By Jack Leonard and Robert Faturechi, Los Angeles Times –

LOS ANGELES — A former Los Angeles County sheriff’s deputy accused of trying to smuggle a burrito stuffed with heroin into a courthouse lockup was sentenced Monday to two years in jail.

Henry Marin, who was once portrayed as a dim-witted bumbler on a reality television show that focused on sheriff’s recruits, said nothing as a courtroom deputy handcuffed him and led him away to the type of cell he was once responsible for guarding.

Marin, 27, was one of several sheriff’s employees recently accused of smuggling narcotics and other contraband into jail for inmates. His arrest was part of an investigation by a sheriff’s task force set up to combat smuggling by corrupt deputies and other sheriff’s employees.

As undercover sheriff’s investigators watched, Marin accepted a bean-and-cheese burrito with about 24 grams of black tar heroin for an inmate at the Los Angeles airport courthouse, where Marin was assigned. The woman who provided the package had been asked by another inmate to deliver the food.

“He told me to put the package in the burrito, but he didn’t tell me to put money in there for you,” the woman told Marin as she handed him the food, according to court records.

“OK,” the deputy responded.

Marin later told investigators that he intended to give the burrito to the inmate after checking the package and didn’t know there were drugs inside.
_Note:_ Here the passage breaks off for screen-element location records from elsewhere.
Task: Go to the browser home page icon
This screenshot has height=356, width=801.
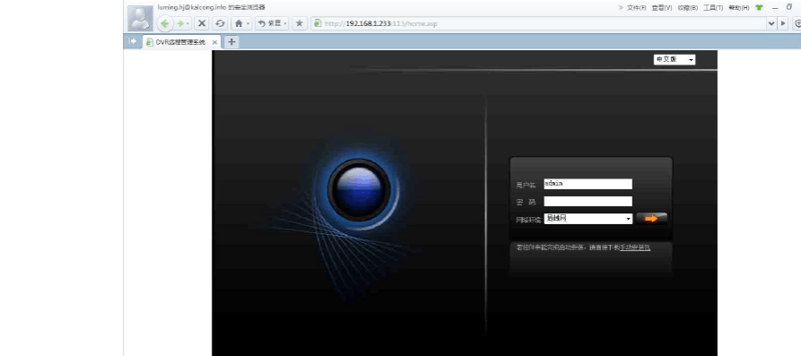Action: point(239,23)
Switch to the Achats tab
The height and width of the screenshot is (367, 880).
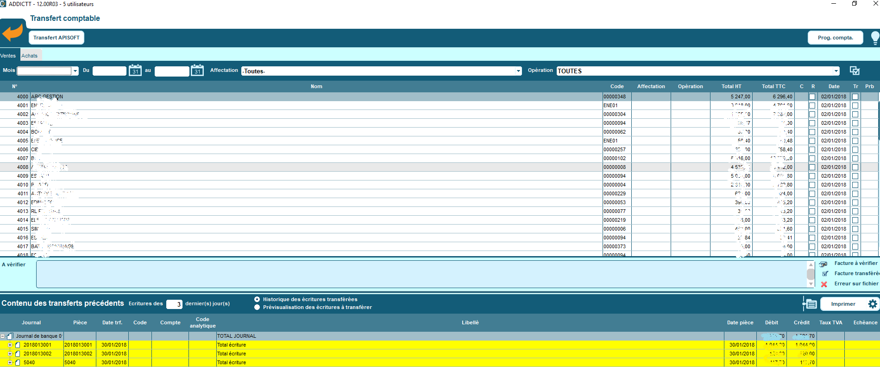(30, 56)
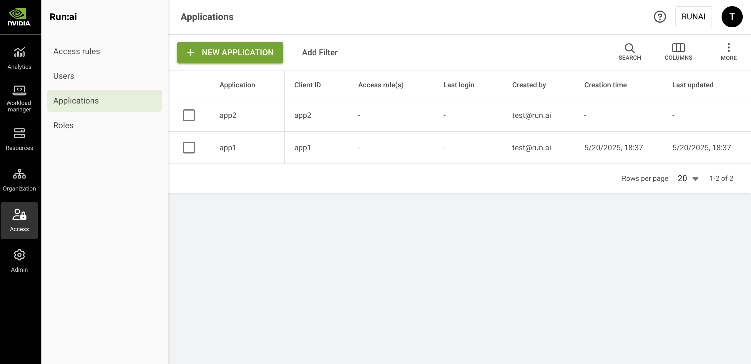Click the New Application button
The height and width of the screenshot is (364, 751).
pyautogui.click(x=230, y=53)
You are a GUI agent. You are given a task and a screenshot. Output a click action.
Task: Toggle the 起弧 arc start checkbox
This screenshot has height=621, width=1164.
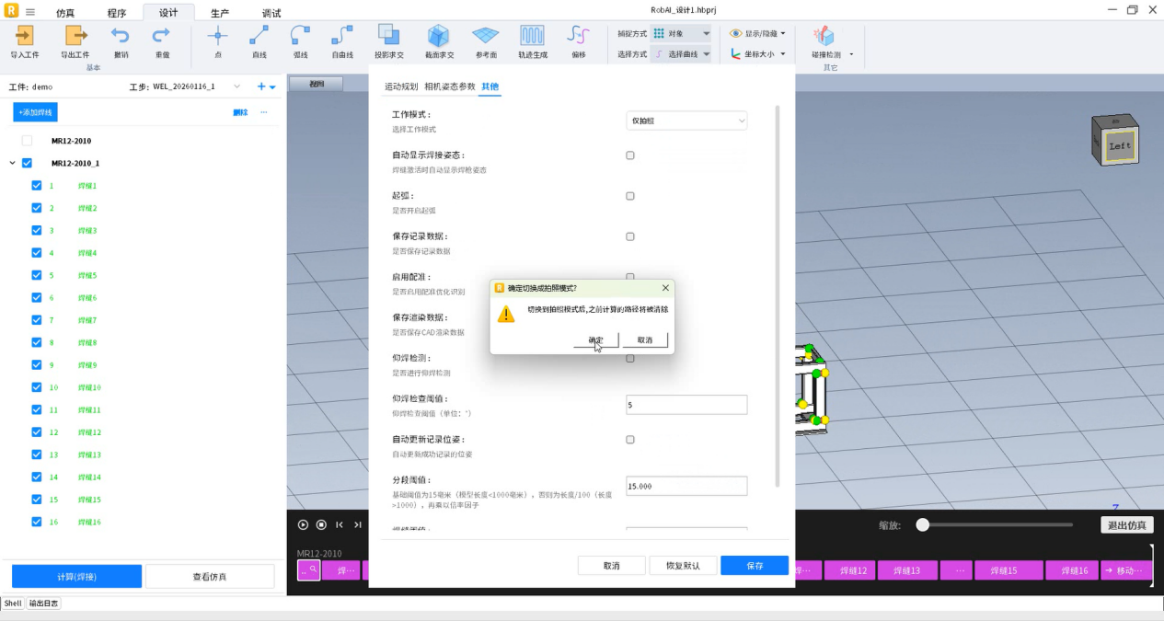[x=630, y=196]
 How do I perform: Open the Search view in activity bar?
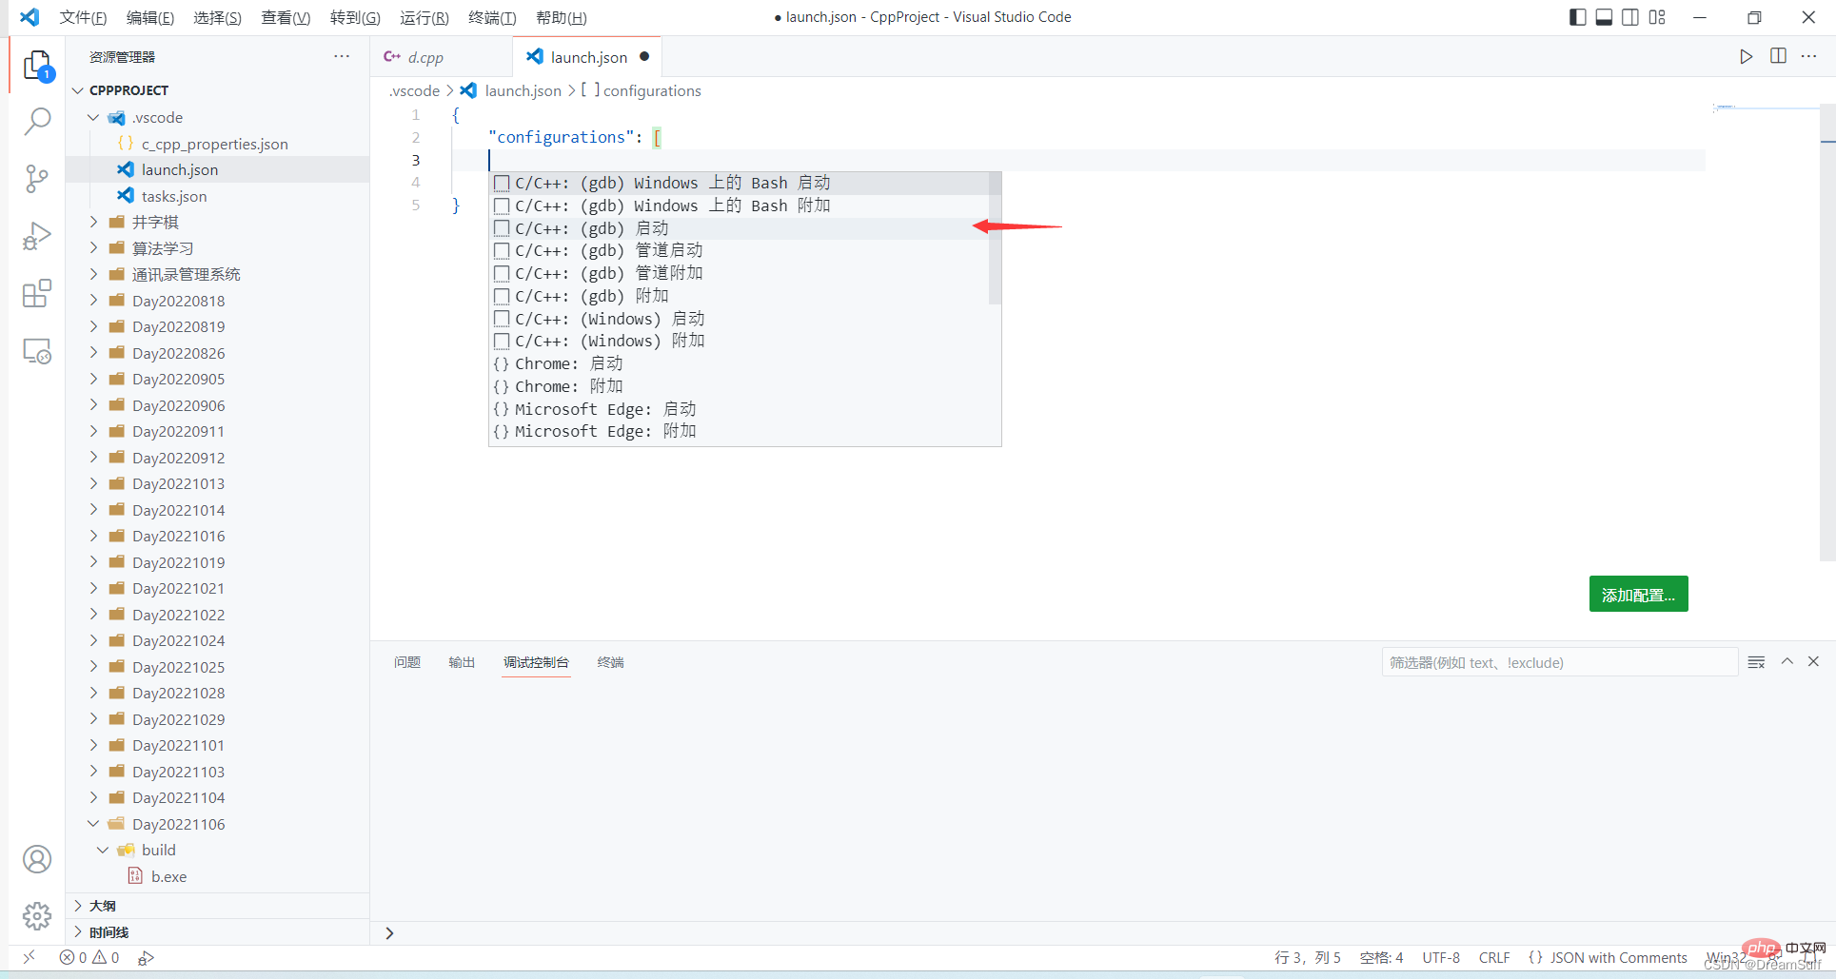coord(36,121)
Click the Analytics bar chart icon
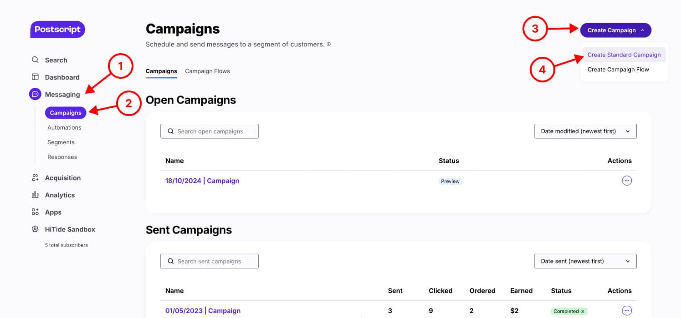The image size is (681, 318). [x=35, y=195]
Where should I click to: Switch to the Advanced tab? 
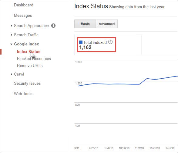click(107, 24)
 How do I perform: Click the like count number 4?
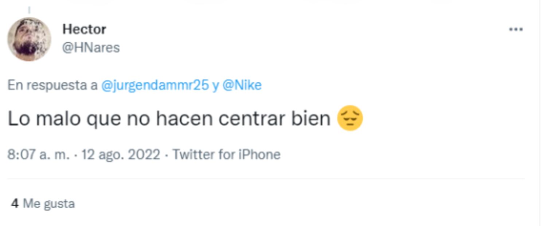15,203
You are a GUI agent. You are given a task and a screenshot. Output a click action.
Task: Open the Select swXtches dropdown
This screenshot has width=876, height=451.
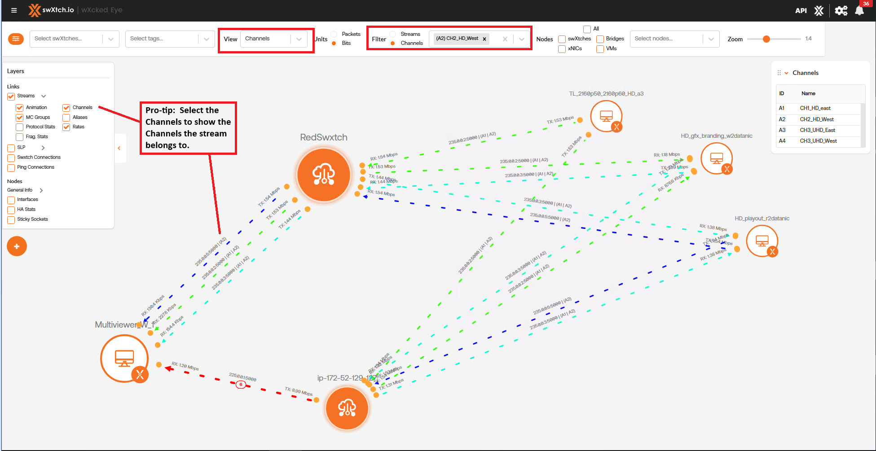(x=74, y=39)
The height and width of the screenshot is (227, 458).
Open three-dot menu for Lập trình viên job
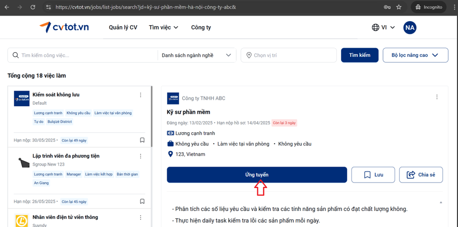141,156
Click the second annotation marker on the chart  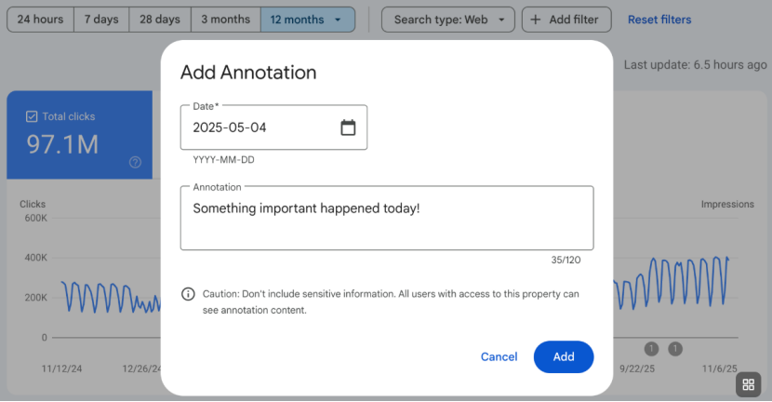click(675, 349)
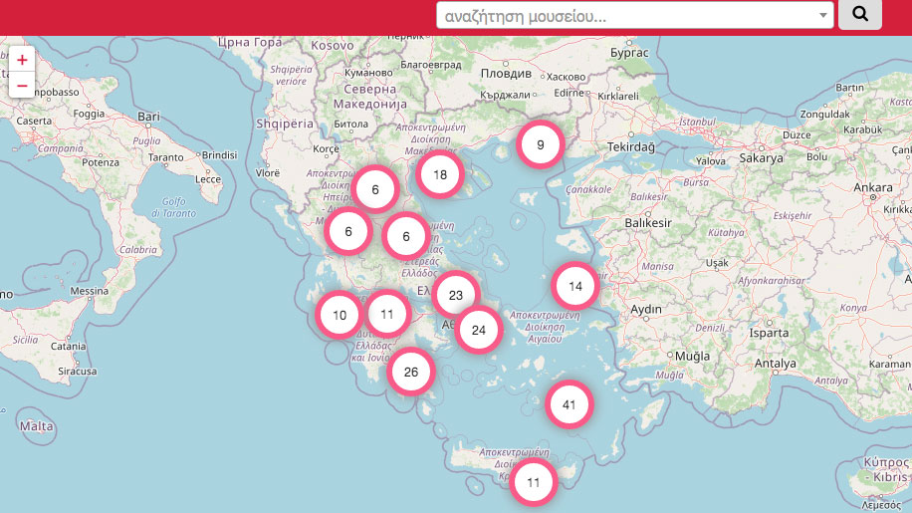Image resolution: width=912 pixels, height=513 pixels.
Task: Zoom in the map with plus button
Action: point(22,60)
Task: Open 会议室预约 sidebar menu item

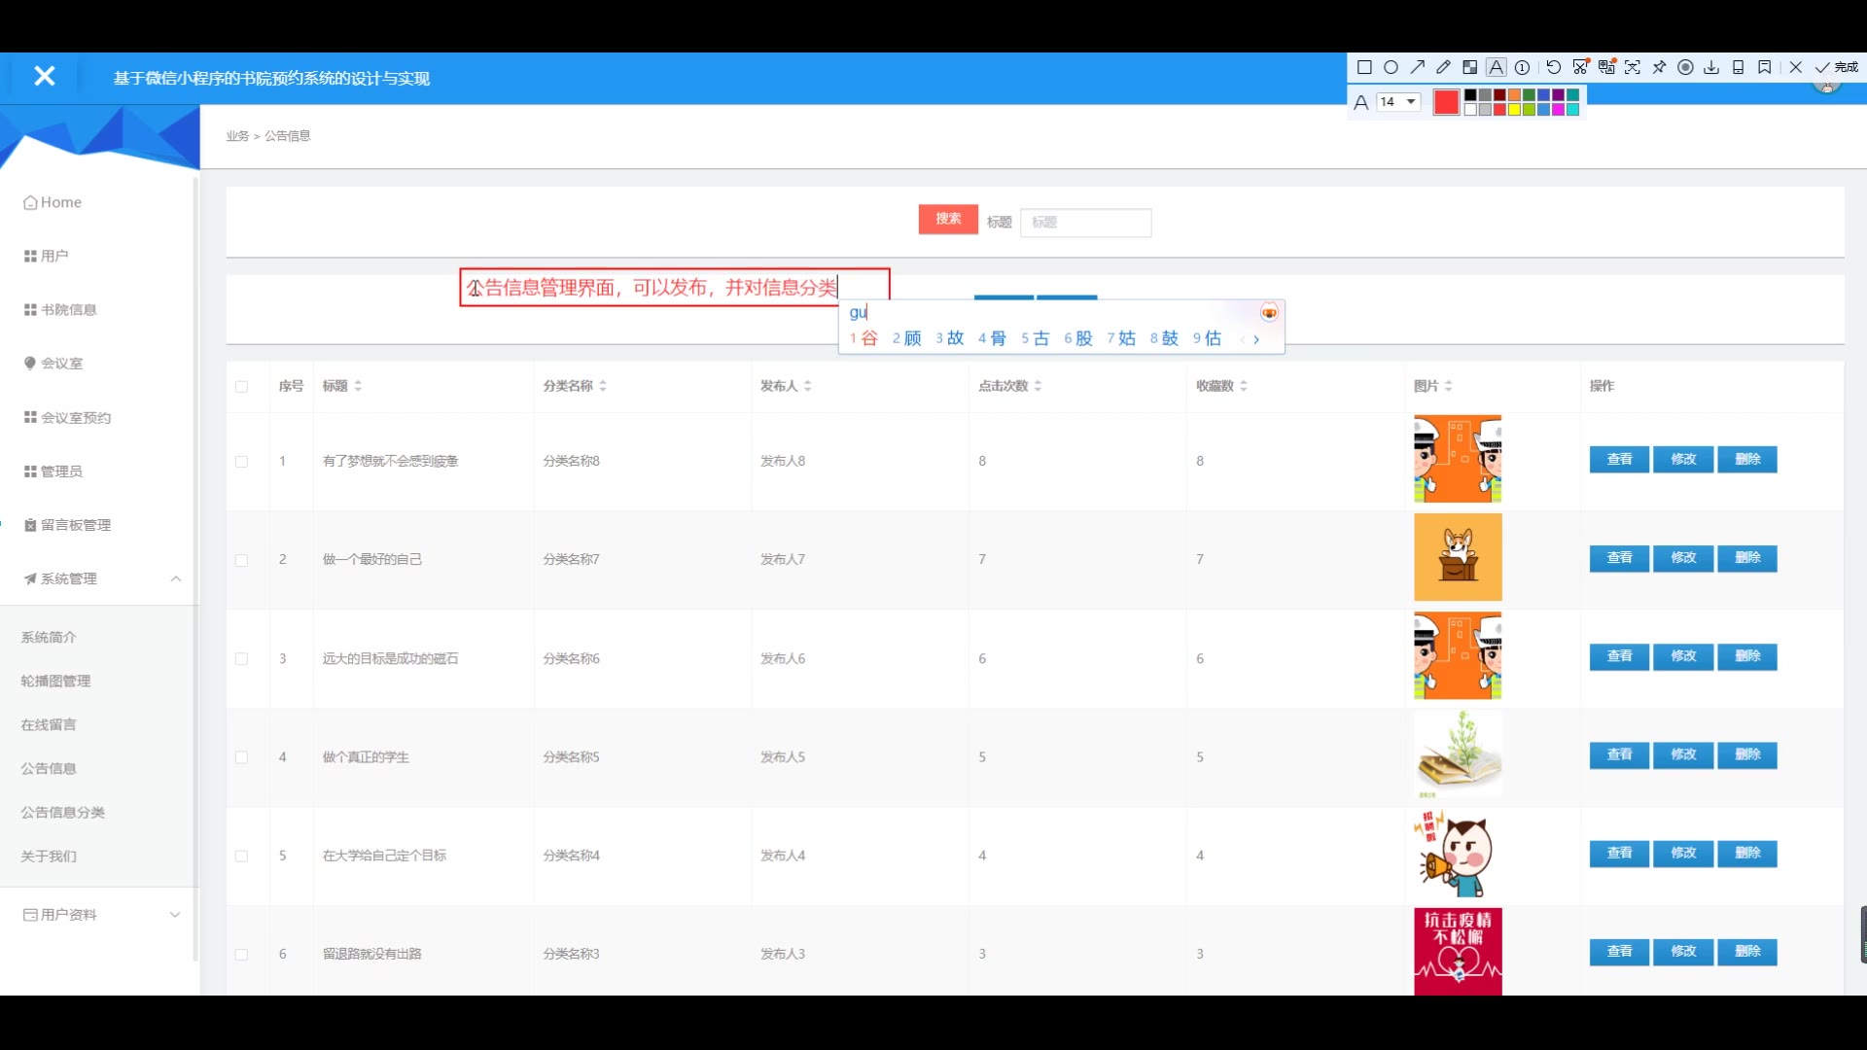Action: click(76, 418)
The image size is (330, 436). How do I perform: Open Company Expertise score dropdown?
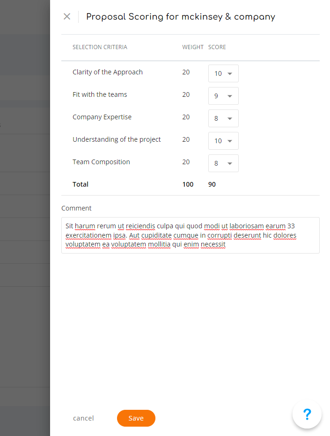click(223, 118)
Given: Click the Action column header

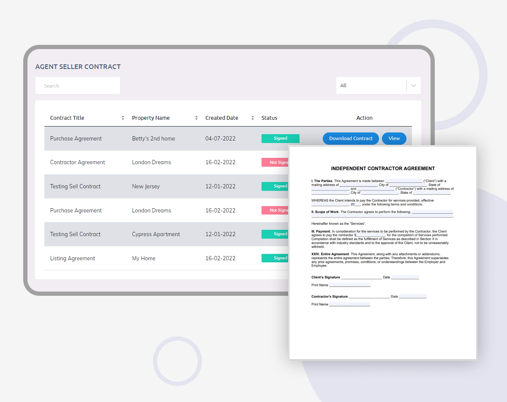Looking at the screenshot, I should 364,118.
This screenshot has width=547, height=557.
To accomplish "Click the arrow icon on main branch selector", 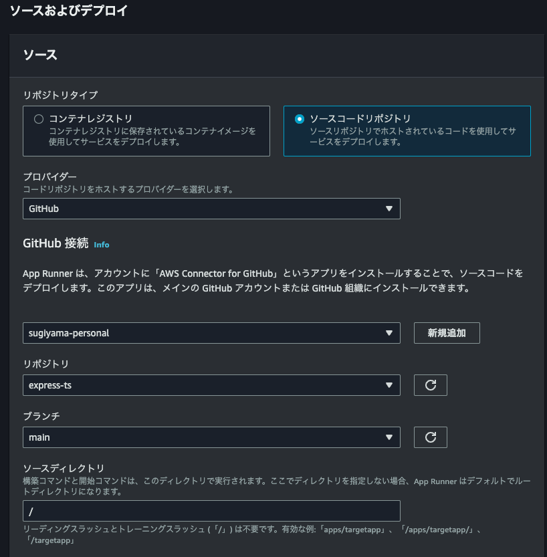I will 389,437.
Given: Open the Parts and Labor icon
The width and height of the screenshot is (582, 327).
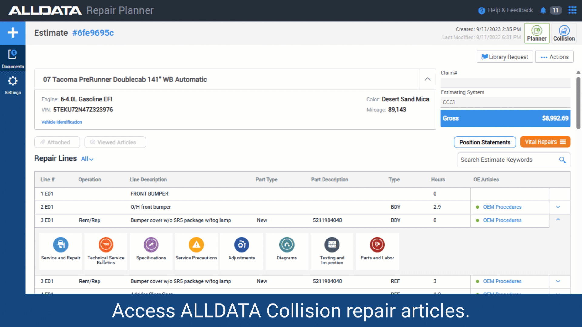Looking at the screenshot, I should click(x=377, y=245).
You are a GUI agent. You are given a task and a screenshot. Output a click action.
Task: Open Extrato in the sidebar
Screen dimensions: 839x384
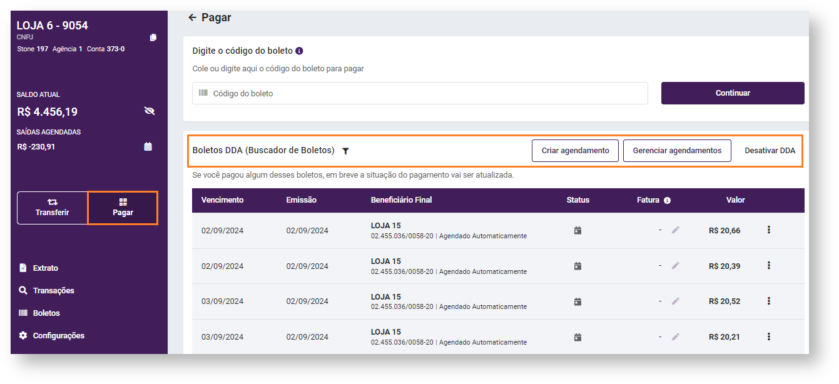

He admitted providing food for the same inmate at least 25 times, court records show.

In April, Marin resigned from the Sheriff’s Department and pleaded no contest to drug smuggling and conspiracy charges.

Prosecutors accused Marin of playing a pivotal role in a sophisticated criminal scheme and said drugs in jail sell for 10 times their street value.

Marin “was the inside man in this inside job,” Deputy District Attorney Amy Pellman Pentz wrote in court documents. “He violated the trust and confidence of the citizens of Los Angeles by conspiring with gang members to bring heroin into the jails.”

Marin’s attorney, Donald N. Kelly, said Marin insists he did not know the burrito contained heroin. In court documents, Kelly said his client had attended the same high school as the inmate who was to receive the burrito. Investigators reviewed Marin’s bank records and found no evidence that he was paid for the deliveries, he said.

“This guy has no guile,” Kelly told the Los Angeles Times after Monday’s hearing. “I think he was someone who was taken advantage of. … He didn’t realize any gain from it.”

The porous nature of the jails was highlighted last year when the Times revealed that FBI agents conducted an undercover sting in which a deputy was accused of taking money to smuggle a cellphone to an inmate working as a federal informant. That deputy, Gilbert Michel, pleaded guilty to a bribery charge in January. He is awaiting sentencing.

Sheriff’s spokesman Steve Whitmore said that when a deputy conspires with an inmate to smuggle contraband, the misconduct casts “a pall over … the deputy sheriffs who each and every day do their jobs with honor and integrity.”

Before the burrito incident, Marin was featured in the first episode of Fox’s reality show “The Academy,” based on the Sheriff’s Department’s training of recruits.

Marin’s subpar performance eventually led to his ouster from Academy Class 355 for flunking two role-playing exercises. In one, he failed to call for help after a suicidal woman drew a gun, and he was unable to recall the radio code for an emergency.

“You blew this one, big time,” his instructor says in the 2007 TV show. After he failed a second scenario, Marin was dismissed from the academy. But he was allowed to re-enroll in a later academy class and successfully graduated.